[Start of Attachment]
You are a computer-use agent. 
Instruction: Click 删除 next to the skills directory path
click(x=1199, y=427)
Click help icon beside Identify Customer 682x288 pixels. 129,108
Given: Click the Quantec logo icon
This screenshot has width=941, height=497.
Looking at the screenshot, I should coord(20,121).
[End of Attachment]
[Start of Attachment]
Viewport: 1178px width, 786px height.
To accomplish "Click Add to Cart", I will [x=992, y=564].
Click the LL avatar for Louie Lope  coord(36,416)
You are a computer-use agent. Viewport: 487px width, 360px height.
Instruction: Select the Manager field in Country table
[End of Attachment]
[Start of Attachment]
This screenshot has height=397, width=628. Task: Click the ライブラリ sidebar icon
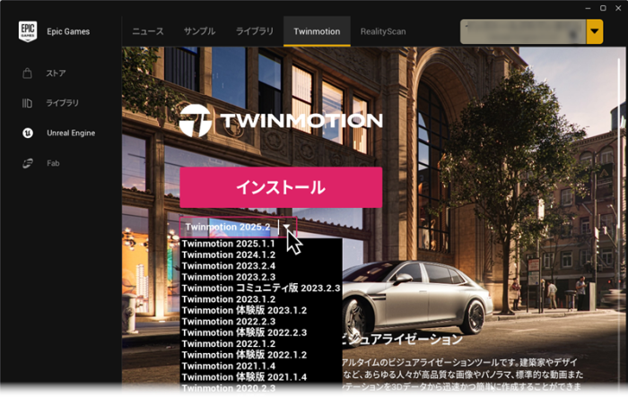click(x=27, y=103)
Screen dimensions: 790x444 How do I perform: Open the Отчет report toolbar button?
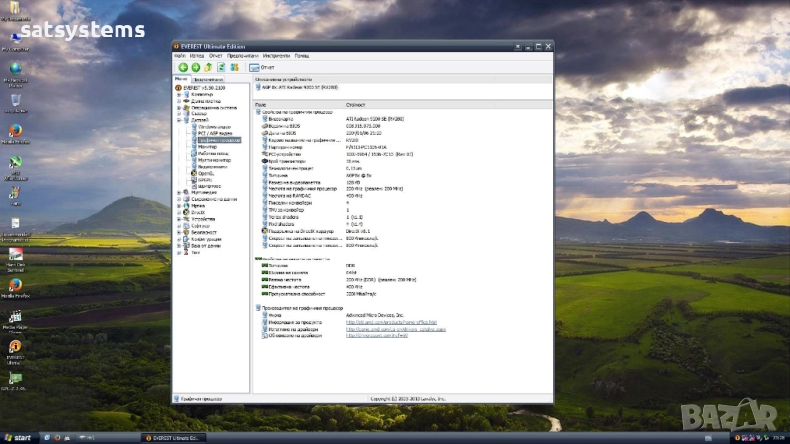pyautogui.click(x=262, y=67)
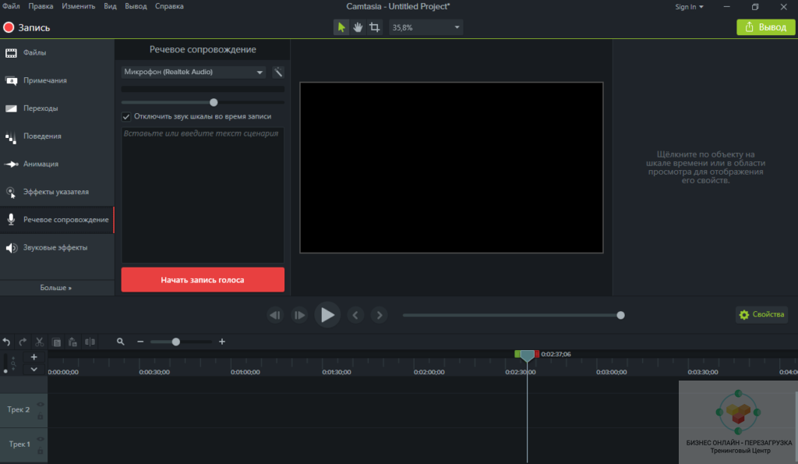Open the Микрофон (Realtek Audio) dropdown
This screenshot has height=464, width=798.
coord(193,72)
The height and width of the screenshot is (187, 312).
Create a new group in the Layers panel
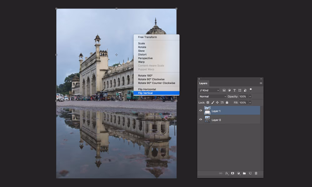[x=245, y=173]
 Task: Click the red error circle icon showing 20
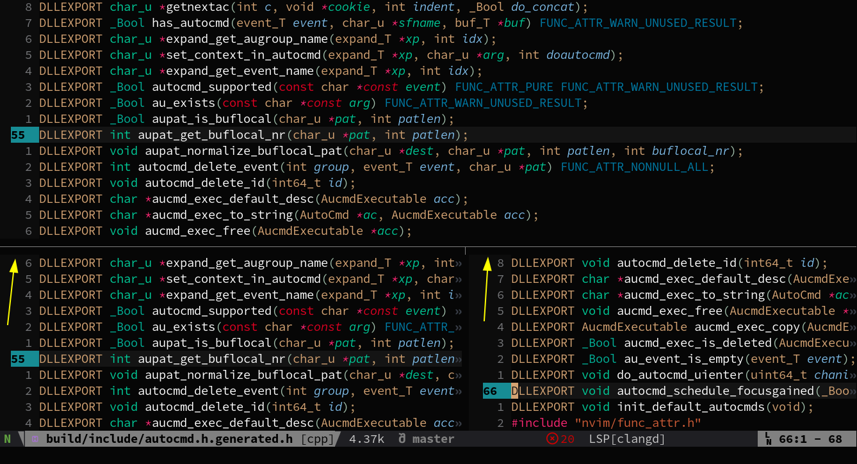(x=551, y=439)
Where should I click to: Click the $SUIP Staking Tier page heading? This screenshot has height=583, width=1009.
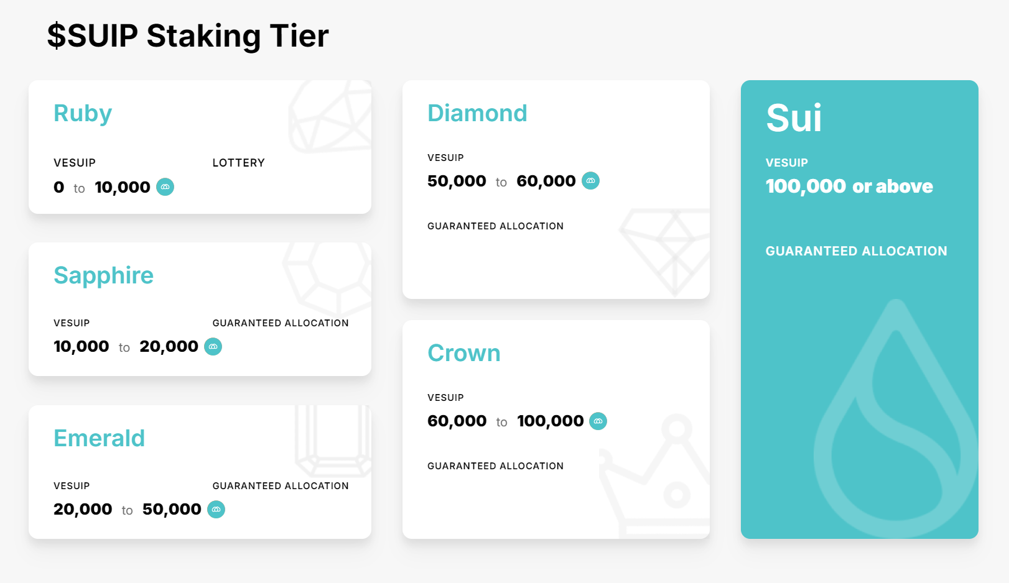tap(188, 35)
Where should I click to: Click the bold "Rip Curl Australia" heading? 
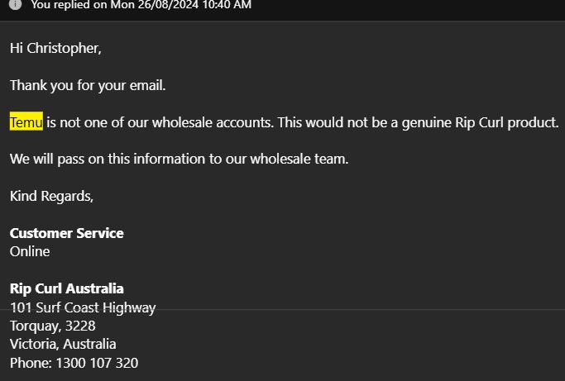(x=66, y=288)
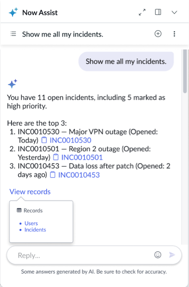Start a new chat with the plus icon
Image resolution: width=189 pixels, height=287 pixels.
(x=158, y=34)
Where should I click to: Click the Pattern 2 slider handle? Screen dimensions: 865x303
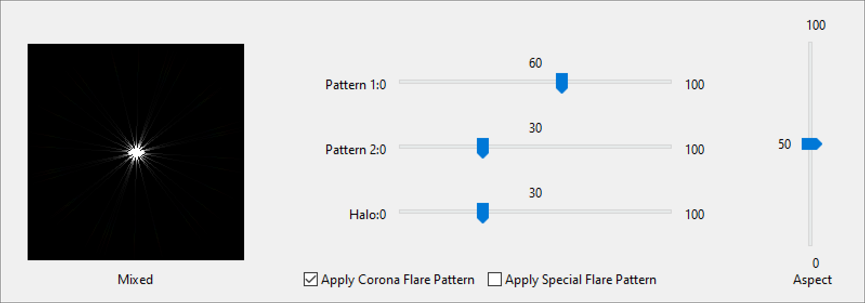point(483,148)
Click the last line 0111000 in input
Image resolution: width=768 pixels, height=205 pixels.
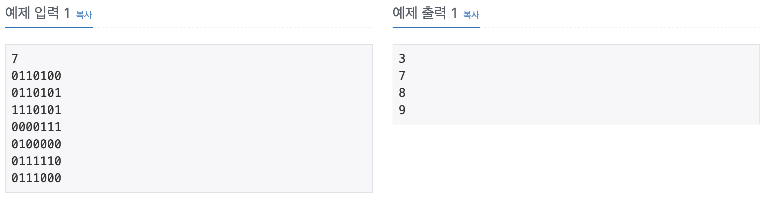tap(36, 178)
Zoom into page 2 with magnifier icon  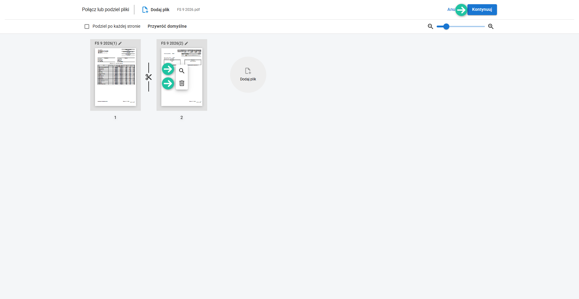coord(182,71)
[End of Attachment]
If a line of the listing contains the word "computer", count it, then state only the total.

◆ Solution to the exercise ◆
2